De zaak in het kort
De kern van de zaak betreft de kinderalimentatie voor twee minderjarige kinderen, [kind 1] en [kind 2], en de verdeling van de huwelijksgemeenschap na de echtscheiding van de ouders. De rechtbank Amsterdam had eerder een beschikking gegeven over de kinderalimentatiebedragen en de verdeling van diverse eigendommen, waaronder woningen en bankrekeningen. Beide partijen, de man en de vrouw, hebben hoger beroep aangetekend tegen verschillende onderdelen van deze beschikking.
Het verloop van het proces en de feiten
De vrouw en de man zijn in 2000 gehuwd in Marokko en hebben vier kinderen, waarvan twee minderjarig zijn en bij de vrouw wonen. Na de echtscheiding, uitgesproken op 7 april 2023, ontstond er onenigheid over de kinderalimentatie en de verdeling van de huwelijksgemeenschap. De rechtbank bepaalde een alimentatie van € 462,- per maand voor [kind 1] en € 425,- voor [kind 2]. Ook werd er een besluit genomen over de verdeling van woningen en bankrekeningen. De vrouw was het niet eens met de verdeling van de huuropbrengsten en de vaste lasten die zij had betaald. Ze vond dat de man haar verschuldigde bedragen moest terugbetalen. De man wilde op zijn beurt de kinderalimentatie verlagen en had interesse in de overname van twee woningen.

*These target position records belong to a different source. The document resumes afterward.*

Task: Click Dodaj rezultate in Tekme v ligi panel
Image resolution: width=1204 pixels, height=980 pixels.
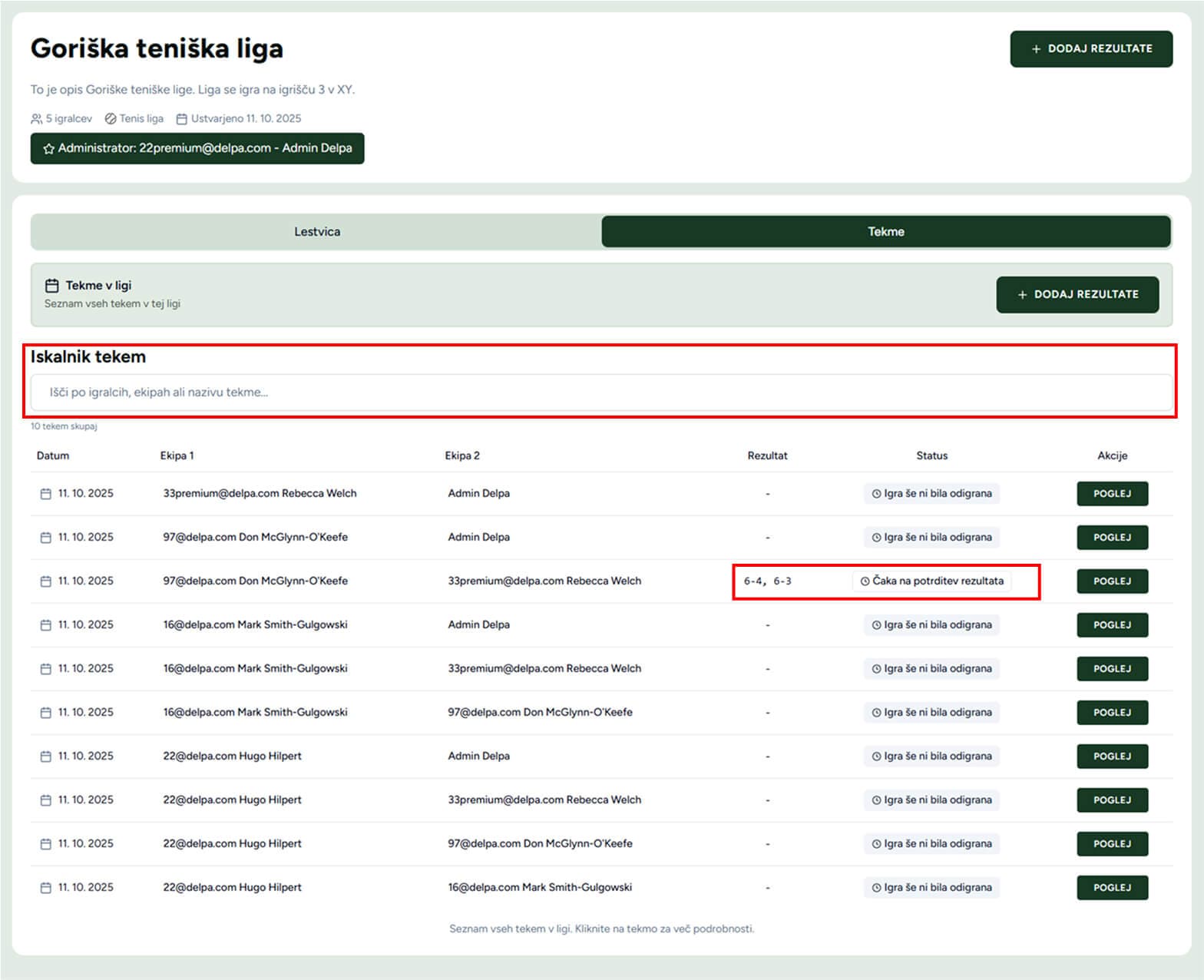Action: tap(1077, 295)
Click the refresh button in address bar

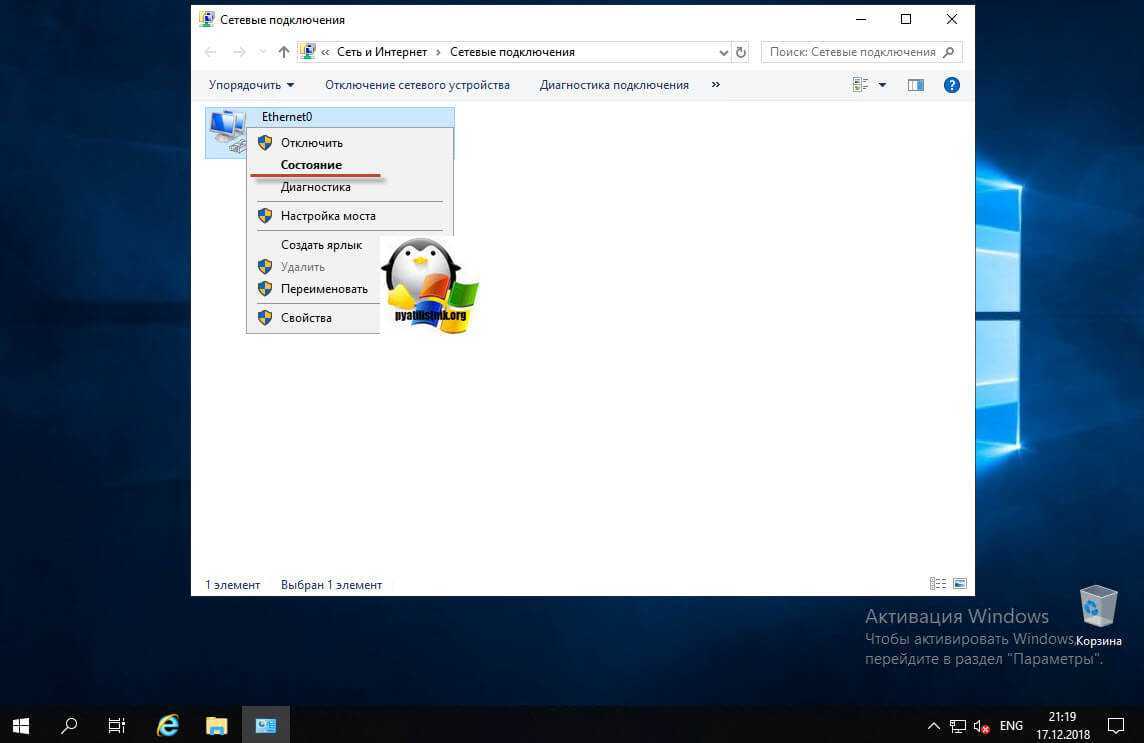[x=741, y=52]
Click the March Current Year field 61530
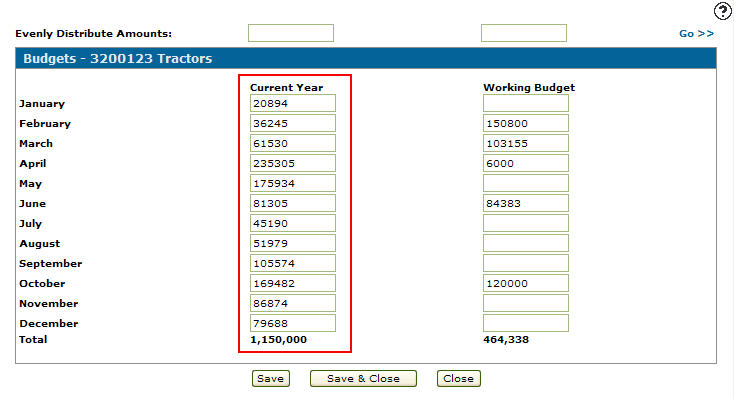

Tijdens het hoger beroep heeft het gerechtshof verschillende stukken van beide partijen ontvangen en zijn er zittingen gehouden waarin beide partijen hun standpunten hebben toegelicht. Het hof was genoodzaakt om zich te buigen over de ingediende grieven van beide partijen en nieuwe beslissingen te nemen over de kinderalimentatie en de verdeling van de eigendommen.
De beslissing van de rechtbank
Het gerechtshof heeft de beschikking van de rechtbank gedeeltelijk herzien. Met betrekking tot de kinderalimentatie heeft het hof de bijdrage voor [kind 2] vanaf 1 januari 2024 verlaagd tot € 389,- per maand en vanaf 1 januari 2025 tot € 414,- per maand, terwijl de alimentatie voor [kind 1] ongewijzigd bleef.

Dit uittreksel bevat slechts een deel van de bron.